Stored records:
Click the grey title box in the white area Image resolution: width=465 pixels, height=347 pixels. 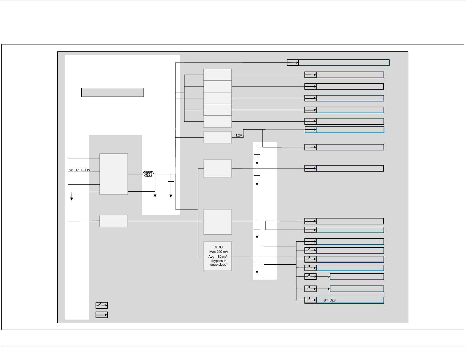coord(113,92)
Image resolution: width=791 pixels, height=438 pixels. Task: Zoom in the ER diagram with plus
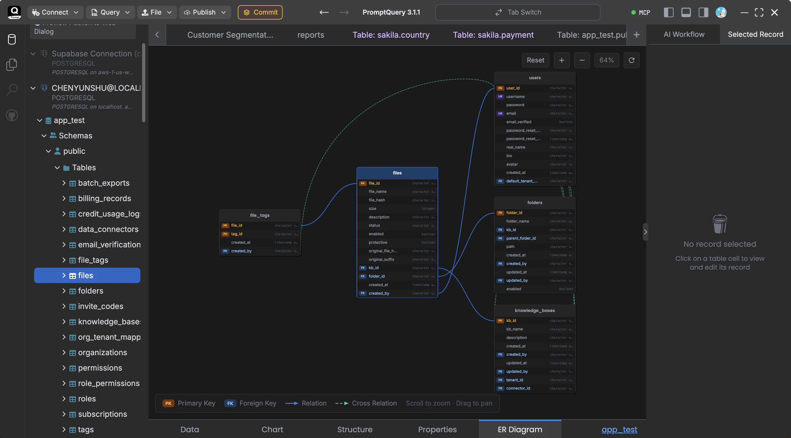pyautogui.click(x=561, y=60)
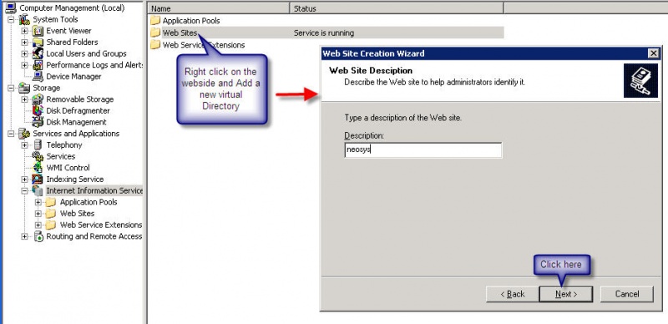Click the Status column header
Viewport: 668px width, 324px height.
(x=397, y=8)
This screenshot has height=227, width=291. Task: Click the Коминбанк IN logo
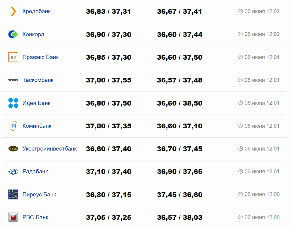[13, 126]
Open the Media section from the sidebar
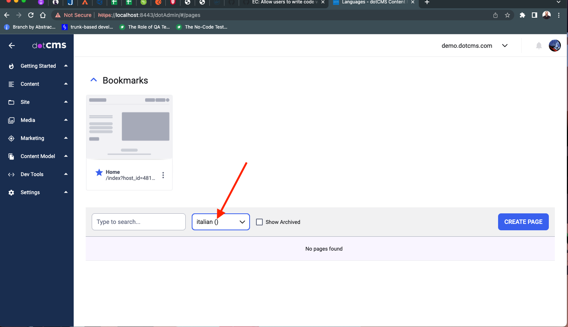This screenshot has height=327, width=568. 28,120
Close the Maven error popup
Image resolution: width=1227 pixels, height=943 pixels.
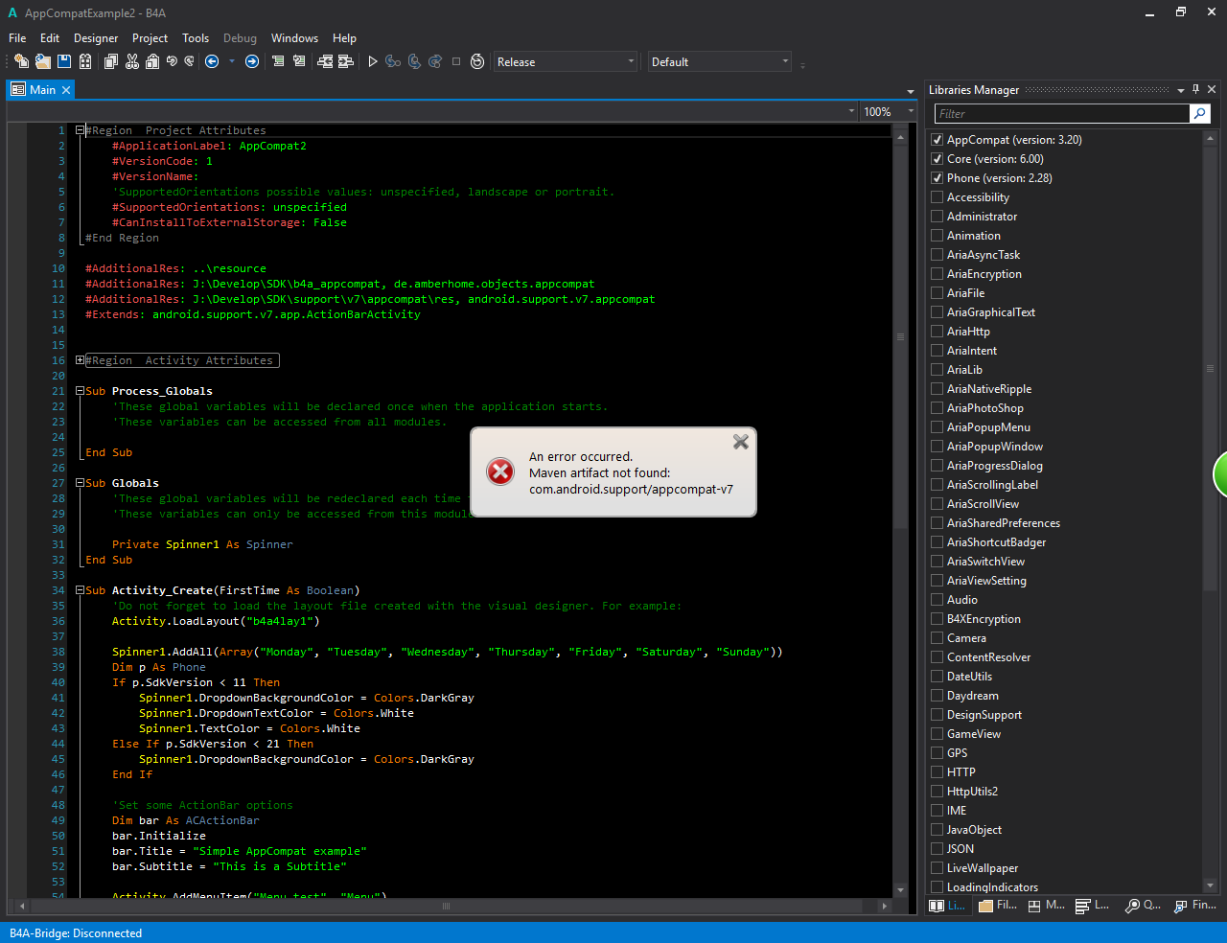pos(740,442)
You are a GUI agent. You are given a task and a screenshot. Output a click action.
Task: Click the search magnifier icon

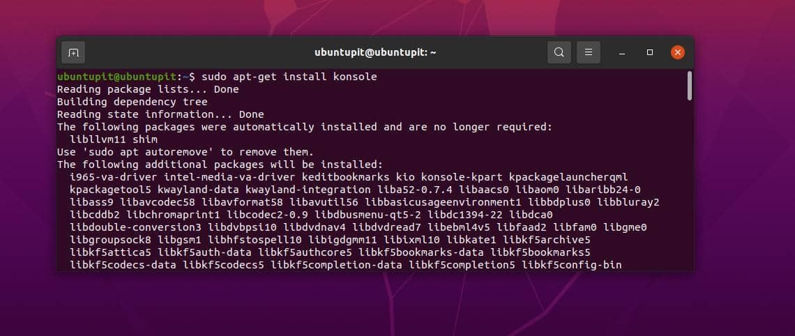[559, 52]
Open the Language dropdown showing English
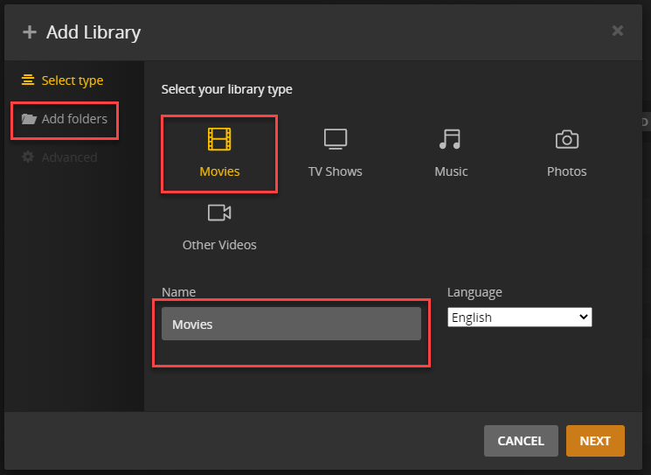Image resolution: width=651 pixels, height=475 pixels. (519, 318)
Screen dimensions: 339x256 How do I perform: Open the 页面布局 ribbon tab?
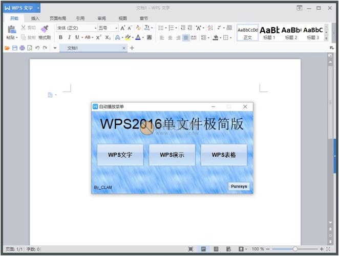(57, 18)
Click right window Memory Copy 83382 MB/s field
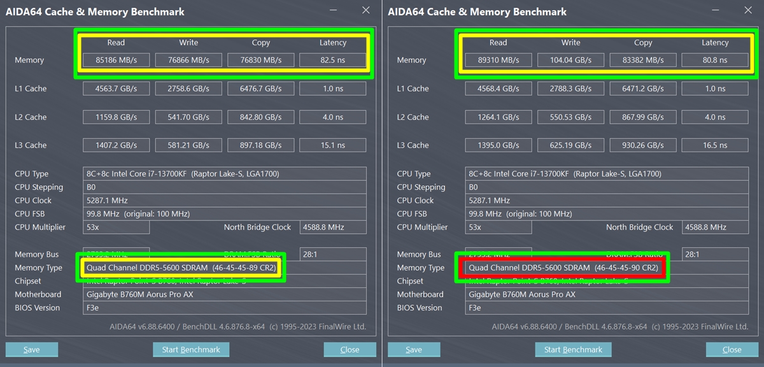The width and height of the screenshot is (764, 367). [x=643, y=60]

**Work to complete:**
Please give a word-for-word transcript of the lines from the one holding "Task: Click the search magnifier icon" through the final line of the entries, both ends kept, with no pictures.

**Written solution:**
Task: Click the search magnifier icon

[559, 52]
Open the Language dropdown showing English
Image resolution: width=651 pixels, height=475 pixels. (519, 318)
Screen dimensions: 339x256 How do I perform: Open the 页面布局 ribbon tab?
(57, 18)
Click right window Memory Copy 83382 MB/s field
The width and height of the screenshot is (764, 367). [x=643, y=60]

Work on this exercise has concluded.